IDF has released a new advisory on the thermal treatment of milk

The International Dairy Federation has issued Bulletin No.516 on Heat Treatments of Milk, which examines the oldest processing technique in the dairy industry: milk processing. The paper gives an overview of the various heat treatments used on milk for direct consumption or before further processing, as well as the processes for verifying them.

The Bulletin can be used in conjunction with the organization’s recently released Bulletin 496 on pasteurisation technology and its impact on milk’s microbiological and nutritional features. Because most nations have legal requirements for heat treatments of items, the 33-page booklet offers information on these treatments not just in one country but also globally. The most extensively used processing method in the dairy industry is heat treatment, which ensures product safety and extends shelf life. It also kills harmful microorganisms, emphasising how important food safety is.

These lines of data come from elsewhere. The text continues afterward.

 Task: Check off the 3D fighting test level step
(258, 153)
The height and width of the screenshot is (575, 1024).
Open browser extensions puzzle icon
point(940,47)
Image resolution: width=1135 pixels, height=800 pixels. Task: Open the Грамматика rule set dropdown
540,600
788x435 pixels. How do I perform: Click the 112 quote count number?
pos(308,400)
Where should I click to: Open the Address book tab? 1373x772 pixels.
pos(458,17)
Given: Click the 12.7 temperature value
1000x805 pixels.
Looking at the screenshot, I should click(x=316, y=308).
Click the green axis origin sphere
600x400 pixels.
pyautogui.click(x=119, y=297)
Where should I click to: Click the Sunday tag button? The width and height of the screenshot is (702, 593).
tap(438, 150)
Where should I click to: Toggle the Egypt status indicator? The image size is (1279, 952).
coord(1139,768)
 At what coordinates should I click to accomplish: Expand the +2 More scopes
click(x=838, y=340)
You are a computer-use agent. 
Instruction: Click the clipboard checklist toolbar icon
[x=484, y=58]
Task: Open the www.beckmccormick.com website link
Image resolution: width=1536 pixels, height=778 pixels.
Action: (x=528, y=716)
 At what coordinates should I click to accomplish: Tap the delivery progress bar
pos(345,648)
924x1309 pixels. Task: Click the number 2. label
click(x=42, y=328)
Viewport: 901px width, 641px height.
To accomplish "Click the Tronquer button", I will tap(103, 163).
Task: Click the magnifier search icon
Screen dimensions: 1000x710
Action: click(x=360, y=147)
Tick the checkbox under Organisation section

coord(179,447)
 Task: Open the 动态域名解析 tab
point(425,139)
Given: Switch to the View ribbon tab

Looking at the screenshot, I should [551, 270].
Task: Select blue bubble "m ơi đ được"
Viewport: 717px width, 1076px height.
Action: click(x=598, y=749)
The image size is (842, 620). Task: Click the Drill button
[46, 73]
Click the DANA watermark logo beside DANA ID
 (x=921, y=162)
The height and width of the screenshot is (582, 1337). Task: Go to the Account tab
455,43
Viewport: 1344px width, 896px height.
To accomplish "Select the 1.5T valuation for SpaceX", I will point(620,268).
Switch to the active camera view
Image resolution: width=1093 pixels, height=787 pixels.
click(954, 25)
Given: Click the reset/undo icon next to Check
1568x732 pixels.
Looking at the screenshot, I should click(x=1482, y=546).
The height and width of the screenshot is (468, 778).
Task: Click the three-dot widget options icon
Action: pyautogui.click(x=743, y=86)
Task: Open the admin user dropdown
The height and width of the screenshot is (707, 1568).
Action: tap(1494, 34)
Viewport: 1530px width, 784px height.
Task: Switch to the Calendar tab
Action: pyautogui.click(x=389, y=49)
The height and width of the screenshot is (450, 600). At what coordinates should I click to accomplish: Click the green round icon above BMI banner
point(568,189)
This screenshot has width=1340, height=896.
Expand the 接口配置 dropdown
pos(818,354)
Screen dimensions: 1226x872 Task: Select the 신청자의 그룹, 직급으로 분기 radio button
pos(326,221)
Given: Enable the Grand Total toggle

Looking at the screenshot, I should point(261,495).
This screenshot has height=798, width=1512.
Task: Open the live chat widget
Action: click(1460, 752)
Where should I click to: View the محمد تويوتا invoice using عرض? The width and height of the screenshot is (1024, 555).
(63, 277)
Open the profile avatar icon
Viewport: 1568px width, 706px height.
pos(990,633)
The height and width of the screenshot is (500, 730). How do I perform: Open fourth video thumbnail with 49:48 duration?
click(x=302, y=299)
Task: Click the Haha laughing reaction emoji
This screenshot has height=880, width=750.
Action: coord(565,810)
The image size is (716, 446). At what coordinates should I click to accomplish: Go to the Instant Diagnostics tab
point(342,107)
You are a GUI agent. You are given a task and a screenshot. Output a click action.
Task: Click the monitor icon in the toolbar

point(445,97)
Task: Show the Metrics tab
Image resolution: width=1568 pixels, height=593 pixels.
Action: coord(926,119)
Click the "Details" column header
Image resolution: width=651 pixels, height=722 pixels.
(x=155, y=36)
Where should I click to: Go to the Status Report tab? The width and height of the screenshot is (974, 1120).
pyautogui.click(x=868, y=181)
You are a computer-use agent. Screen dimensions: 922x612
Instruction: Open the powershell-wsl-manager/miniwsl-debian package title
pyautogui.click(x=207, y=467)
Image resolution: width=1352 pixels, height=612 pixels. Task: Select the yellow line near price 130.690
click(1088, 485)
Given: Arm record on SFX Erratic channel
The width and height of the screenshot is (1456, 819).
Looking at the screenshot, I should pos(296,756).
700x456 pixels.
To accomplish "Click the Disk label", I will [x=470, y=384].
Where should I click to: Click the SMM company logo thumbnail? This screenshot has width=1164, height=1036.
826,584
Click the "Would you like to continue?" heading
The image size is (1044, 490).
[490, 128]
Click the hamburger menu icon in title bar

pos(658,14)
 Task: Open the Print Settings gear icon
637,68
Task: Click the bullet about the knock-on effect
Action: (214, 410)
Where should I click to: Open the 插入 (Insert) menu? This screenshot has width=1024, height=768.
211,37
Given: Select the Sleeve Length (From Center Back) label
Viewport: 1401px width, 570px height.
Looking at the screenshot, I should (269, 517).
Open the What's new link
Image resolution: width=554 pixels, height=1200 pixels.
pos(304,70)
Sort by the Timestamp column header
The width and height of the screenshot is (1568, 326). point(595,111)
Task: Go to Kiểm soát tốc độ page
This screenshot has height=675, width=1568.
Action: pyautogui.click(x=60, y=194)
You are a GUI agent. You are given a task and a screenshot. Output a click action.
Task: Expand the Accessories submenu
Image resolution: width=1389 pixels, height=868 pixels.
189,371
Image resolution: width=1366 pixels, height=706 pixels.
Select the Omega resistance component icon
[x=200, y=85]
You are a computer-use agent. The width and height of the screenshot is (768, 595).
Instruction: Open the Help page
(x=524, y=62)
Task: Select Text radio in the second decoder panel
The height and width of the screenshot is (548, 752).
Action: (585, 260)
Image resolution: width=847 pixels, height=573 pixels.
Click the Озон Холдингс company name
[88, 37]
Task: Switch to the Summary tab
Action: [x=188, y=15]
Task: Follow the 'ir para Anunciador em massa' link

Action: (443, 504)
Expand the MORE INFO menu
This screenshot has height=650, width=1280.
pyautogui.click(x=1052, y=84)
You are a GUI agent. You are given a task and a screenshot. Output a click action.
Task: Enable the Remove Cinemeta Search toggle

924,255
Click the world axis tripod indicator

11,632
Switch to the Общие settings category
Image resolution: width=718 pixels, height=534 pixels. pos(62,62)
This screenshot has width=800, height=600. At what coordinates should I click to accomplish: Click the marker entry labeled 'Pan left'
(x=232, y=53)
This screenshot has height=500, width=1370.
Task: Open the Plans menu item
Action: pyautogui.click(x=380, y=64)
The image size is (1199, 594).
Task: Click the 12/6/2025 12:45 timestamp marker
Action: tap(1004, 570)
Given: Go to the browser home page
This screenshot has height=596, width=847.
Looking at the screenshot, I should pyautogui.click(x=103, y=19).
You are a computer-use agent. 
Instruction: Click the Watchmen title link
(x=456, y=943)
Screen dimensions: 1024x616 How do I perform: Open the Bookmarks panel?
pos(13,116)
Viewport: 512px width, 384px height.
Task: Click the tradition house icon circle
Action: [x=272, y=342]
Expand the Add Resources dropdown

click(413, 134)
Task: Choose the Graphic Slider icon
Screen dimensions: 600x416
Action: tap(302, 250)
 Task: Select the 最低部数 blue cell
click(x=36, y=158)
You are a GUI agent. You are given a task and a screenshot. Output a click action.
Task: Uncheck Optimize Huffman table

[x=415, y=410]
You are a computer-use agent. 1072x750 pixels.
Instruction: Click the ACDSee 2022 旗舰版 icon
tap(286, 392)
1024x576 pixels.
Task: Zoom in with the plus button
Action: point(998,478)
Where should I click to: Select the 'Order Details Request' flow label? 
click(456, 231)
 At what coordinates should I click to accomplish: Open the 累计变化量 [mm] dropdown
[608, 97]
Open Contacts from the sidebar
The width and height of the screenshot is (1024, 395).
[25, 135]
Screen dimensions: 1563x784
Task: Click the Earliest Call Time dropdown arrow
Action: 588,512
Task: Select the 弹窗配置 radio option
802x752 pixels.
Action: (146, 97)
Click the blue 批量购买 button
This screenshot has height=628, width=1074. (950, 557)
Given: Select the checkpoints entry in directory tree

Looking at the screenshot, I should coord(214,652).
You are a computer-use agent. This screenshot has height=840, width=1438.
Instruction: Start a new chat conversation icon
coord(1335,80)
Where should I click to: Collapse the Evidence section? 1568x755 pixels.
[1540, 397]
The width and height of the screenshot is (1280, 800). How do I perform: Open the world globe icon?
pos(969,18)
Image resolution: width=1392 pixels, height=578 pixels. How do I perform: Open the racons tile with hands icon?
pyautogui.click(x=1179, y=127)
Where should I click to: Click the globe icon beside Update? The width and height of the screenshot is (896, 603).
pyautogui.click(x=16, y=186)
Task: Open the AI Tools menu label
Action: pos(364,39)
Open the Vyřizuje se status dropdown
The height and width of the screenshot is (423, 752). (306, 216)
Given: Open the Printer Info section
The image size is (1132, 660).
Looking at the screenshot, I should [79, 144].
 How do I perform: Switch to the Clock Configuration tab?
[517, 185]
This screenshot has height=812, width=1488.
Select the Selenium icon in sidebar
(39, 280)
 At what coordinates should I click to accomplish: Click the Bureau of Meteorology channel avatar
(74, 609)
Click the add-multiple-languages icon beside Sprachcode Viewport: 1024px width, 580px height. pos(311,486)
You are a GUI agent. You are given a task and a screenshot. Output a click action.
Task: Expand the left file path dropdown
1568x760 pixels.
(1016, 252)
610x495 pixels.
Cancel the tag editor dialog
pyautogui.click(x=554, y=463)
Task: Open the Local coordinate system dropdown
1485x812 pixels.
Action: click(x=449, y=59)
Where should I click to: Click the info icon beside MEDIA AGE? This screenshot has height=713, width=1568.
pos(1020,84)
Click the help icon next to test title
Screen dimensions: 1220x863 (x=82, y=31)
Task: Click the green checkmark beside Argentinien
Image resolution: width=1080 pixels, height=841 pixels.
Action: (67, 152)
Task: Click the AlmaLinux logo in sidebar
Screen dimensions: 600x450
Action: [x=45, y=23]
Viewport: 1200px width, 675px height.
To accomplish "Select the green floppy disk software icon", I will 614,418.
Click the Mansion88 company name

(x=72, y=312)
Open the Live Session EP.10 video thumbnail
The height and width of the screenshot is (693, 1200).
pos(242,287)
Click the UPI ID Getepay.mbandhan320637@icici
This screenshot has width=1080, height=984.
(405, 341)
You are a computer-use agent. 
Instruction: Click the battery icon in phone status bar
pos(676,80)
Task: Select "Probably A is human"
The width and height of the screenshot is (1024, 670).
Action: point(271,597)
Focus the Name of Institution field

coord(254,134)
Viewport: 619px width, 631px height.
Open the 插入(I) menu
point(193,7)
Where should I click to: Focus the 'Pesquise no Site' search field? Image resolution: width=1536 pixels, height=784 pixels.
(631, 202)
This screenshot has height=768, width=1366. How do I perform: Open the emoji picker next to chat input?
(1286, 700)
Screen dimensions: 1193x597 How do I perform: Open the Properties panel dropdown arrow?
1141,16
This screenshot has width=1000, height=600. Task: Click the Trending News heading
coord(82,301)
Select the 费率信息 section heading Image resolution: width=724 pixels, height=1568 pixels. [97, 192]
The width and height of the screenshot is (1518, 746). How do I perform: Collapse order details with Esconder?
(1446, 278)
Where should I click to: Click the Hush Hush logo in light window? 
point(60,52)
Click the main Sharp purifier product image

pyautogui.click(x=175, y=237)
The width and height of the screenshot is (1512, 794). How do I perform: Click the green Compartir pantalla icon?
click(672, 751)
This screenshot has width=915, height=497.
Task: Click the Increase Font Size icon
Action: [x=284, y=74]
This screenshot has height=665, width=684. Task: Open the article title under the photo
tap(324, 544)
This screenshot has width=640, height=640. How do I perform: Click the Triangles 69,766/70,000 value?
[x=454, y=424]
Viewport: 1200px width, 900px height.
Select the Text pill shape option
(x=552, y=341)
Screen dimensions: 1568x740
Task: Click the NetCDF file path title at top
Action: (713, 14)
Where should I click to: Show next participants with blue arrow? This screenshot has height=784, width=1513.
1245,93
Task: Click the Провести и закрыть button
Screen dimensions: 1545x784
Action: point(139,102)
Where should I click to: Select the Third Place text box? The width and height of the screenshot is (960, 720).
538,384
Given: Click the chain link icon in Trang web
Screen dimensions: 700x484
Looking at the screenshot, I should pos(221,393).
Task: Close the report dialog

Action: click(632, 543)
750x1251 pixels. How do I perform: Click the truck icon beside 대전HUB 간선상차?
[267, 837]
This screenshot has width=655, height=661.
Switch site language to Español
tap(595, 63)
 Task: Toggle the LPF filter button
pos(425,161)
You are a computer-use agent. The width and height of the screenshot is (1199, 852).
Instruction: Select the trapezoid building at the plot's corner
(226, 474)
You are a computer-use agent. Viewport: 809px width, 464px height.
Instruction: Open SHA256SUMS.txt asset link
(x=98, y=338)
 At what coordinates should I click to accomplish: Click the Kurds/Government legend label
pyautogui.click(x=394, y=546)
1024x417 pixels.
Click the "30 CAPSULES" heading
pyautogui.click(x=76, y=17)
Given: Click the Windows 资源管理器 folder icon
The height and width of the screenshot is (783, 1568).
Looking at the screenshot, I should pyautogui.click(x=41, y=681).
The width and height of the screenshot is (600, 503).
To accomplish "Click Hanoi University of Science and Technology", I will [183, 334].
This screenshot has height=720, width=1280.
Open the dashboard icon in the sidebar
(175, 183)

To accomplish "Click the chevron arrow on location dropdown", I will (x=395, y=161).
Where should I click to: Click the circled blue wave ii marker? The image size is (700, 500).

The bulletin also looks at the best methods of heat treatment for a particular cuisine. In addition, the shelf life of each product varies based on the heat treatment duration and temperature.”ESL (extended shelf-life) milk is the sort of milk that was most recently introduced to the market,” stated Walter Bisig, the publication’s author. It has a refrigerated shelf life of 15 to 60 days, depending on the quality of the raw milk, the ESL technique used, the kind of packaging and packaging system used, the level of post-processing contamination, and the temperature used during post-processing, storage, and distribution.” 
The IDF website has Bulletin 516 on Heat Treatment of Milk available for download.